Textausschnitt:
◇ ◇ ◇ ◇
Das Kapitel geht auf diese Themen ein und beantwortet folgende Fragen

• Was versteht man unter Selbstwirksamkeit und Selbstkonzept, und welche Bedeutung haben beide für das Lernen ?

• Wie kann man die Selbstwirksamkeit von Schülerinnen und Schülern stärken und ein positives Selbstkonzept fördern – und insgesamt auf ein « dynamisches Selbstbild » hinarbeiten, das Zukunftsoffenheit und Weiterentwicklung verspricht ?

• Wie erkennen wir eine unterminierte Selbstwirksamkeit oder ein problematisches Selbstkonzept ? Welche Kinder und Jugendlichen sind gefährdet ? Was können wir tun ?

• Welche gesellschaftlichen Entwicklungen machen eine hohe Selbstwirksamkeit und ein positives Selbstkonzept so wichtig, und wie wirkt das kulturelle Umfeld auf beide ?

 

« Wir sind, ein jeder von uns, reicher, als wir glauben. »

Nach Michel de Montaigne (1533–1592)

« What is really important is the state of mind from which you do it. »

Marina Abramović (* 1946)

 

SELBSTWIRKSAMKEIT UND SELBSTKONZEPT

Wir alle wissen aus unserer täglichen Erfahrung, dass das Selbstvertrauen für uns Menschen in fast allen Lebenslagen eine entscheidende Rolle spielt. Wenn wir uns sicher fühlen, gehen wir optimistischer durchs Leben. Was auf uns zukommt, scheint uns dann leichter zu bewältigen. Wir haben mehr Mut, etwas Neues auszuprobieren, etwas zu wagen, unserem Leben eine neue Richtung zu geben oder etwas in Angriff zu nehmen, vor dem wir grossen Respekt haben.

Es erstaunt deshalb nicht, dass es eine riesige Anzahl von Ratgebern zum Thema gibt[1] und dass das Netz voll von gutgemeinten Ratschlägen ist: « Selbstvertrauen aufbauen: 20 Power-Tipps für den Alltag » oder « 108 Tipps für ein starkes Selbstbewusstsein » sind nur zwei davon. So problematisch und vereinfachend die Anleitungen oft sind, so deutlich widerspiegeln sie die Wichtigkeit der Thematik – einer Thematik, die speziell für das Lernen von grösster Bedeutung ist.

Wir werden uns der Frage, wie man Selbstvertrauen aufbaut, über die psychologischen Begriffe der Selbstwirksamkeit und des Selbstkonzepts annähern. Damit befinden wir uns einerseits auf einem evidenzbasierten Boden und schaffen die notwendige Differenz. Andererseits bewegen wir uns im Bereich von Konzepten, die für die Pädagogik nachvollziehbare Hinweise liefern, wie das gefördert werden kann, was umgangssprachlich mit Selbstvertrauen gemeint ist.
◇ ◇ ◇ ◇
Bereitgestellte Daten:

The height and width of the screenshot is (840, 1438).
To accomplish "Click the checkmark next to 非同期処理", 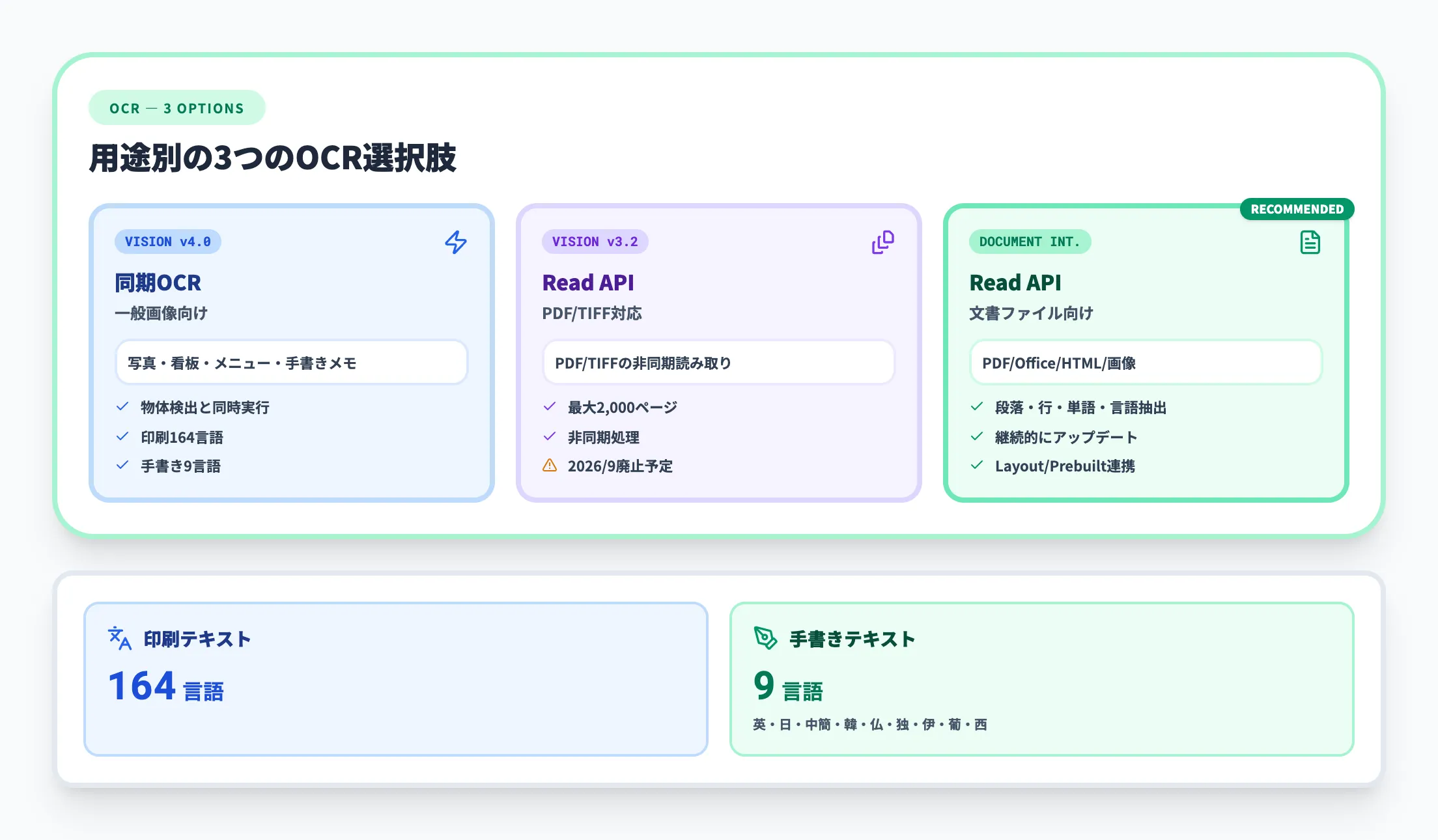I will (549, 437).
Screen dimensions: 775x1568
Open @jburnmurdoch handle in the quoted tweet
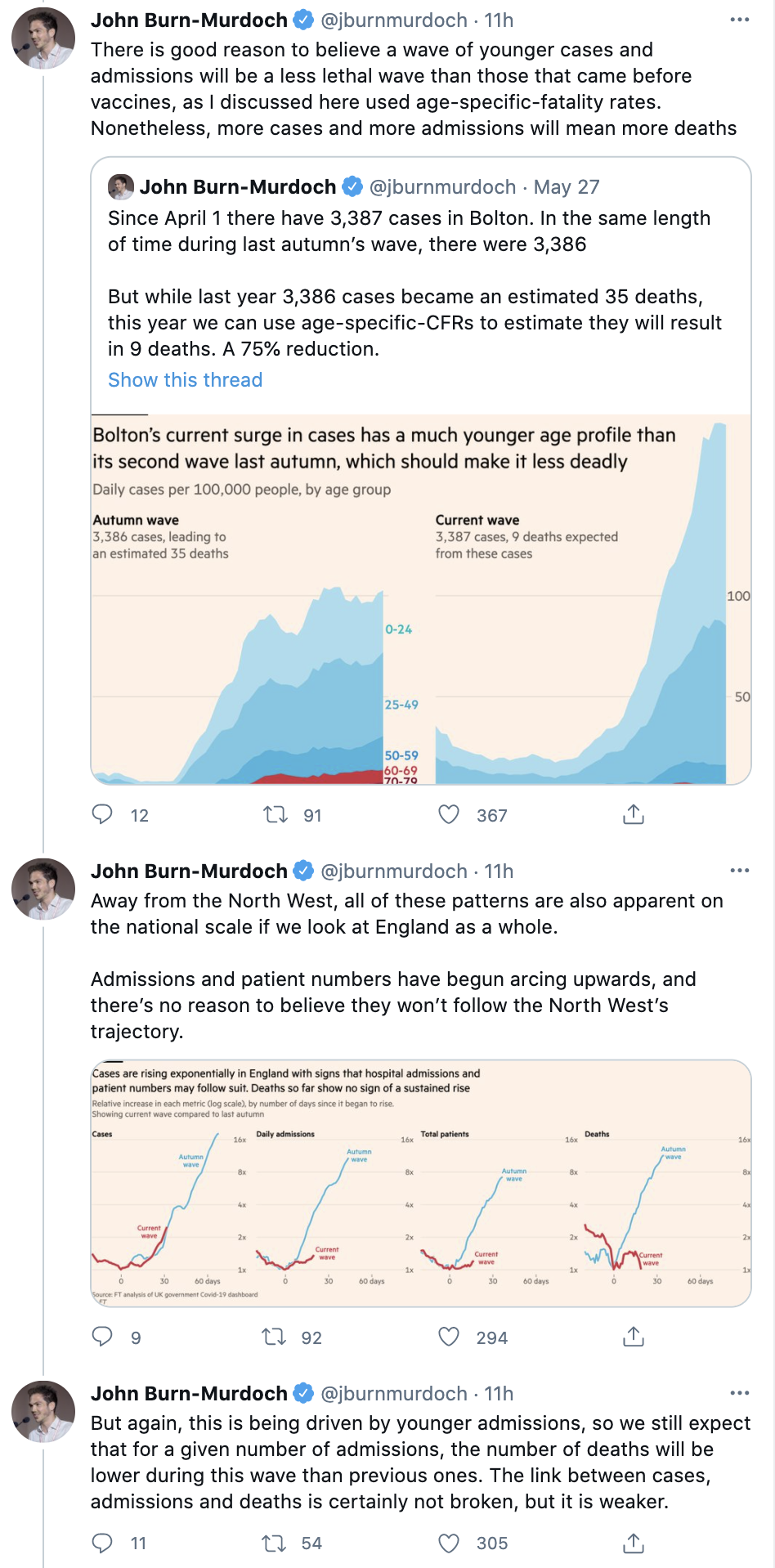click(x=442, y=187)
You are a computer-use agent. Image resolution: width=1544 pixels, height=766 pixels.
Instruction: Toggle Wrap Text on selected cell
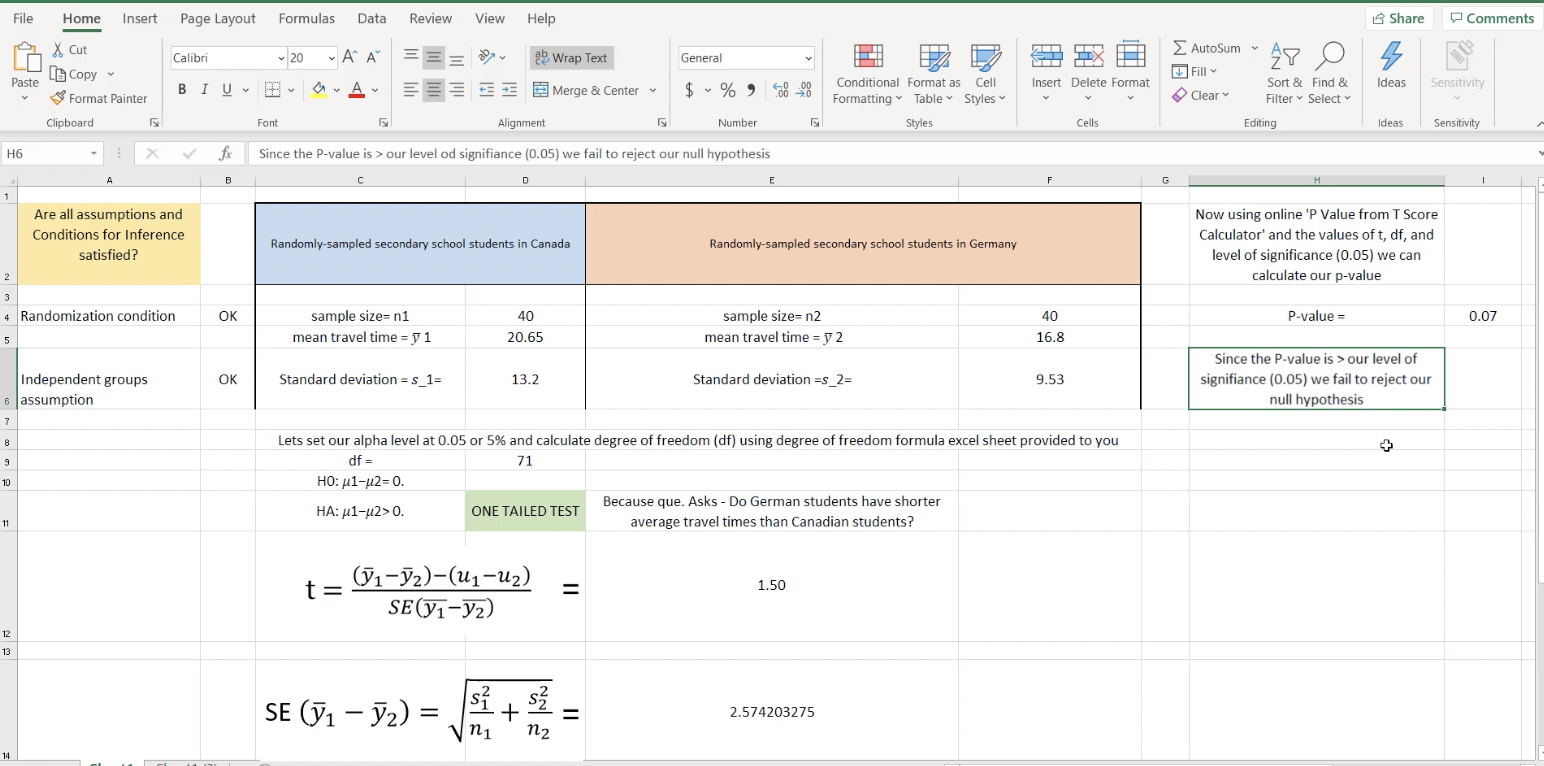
◇ ◇ ◇ ◇
Ziel der Übung:
Führe alle Fragen auf, die das Kapitel laut dem Textausschnitt beantwortet. Jede Frage kommt in eine eigene Zeile.

Fertige Antwort:
Was versteht man unter Selbstwirksamkeit und Selbstkonzept, und welche Bedeutung haben beide für das Lernen?
Wie kann man die Selbstwirksamkeit von Schülerinnen und Schülern stärken und ein positives Selbstkonzept fördern – und insgesamt auf ein « dynamisches Selbstbild » hinarbeiten, das Zukunftsoffenheit und Weiterentwicklung verspricht?
Wie erkennen wir eine unterminierte Selbstwirksamkeit oder ein problematisches Selbstkonzept?
Welche Kinder und Jugendlichen sind gefährdet?
Was können wir tun?
Welche gesellschaftlichen Entwicklungen machen eine hohe Selbstwirksamkeit und ein positives Selbstkonzept so wichtig, und wie wirkt das kulturelle Umfeld auf beide?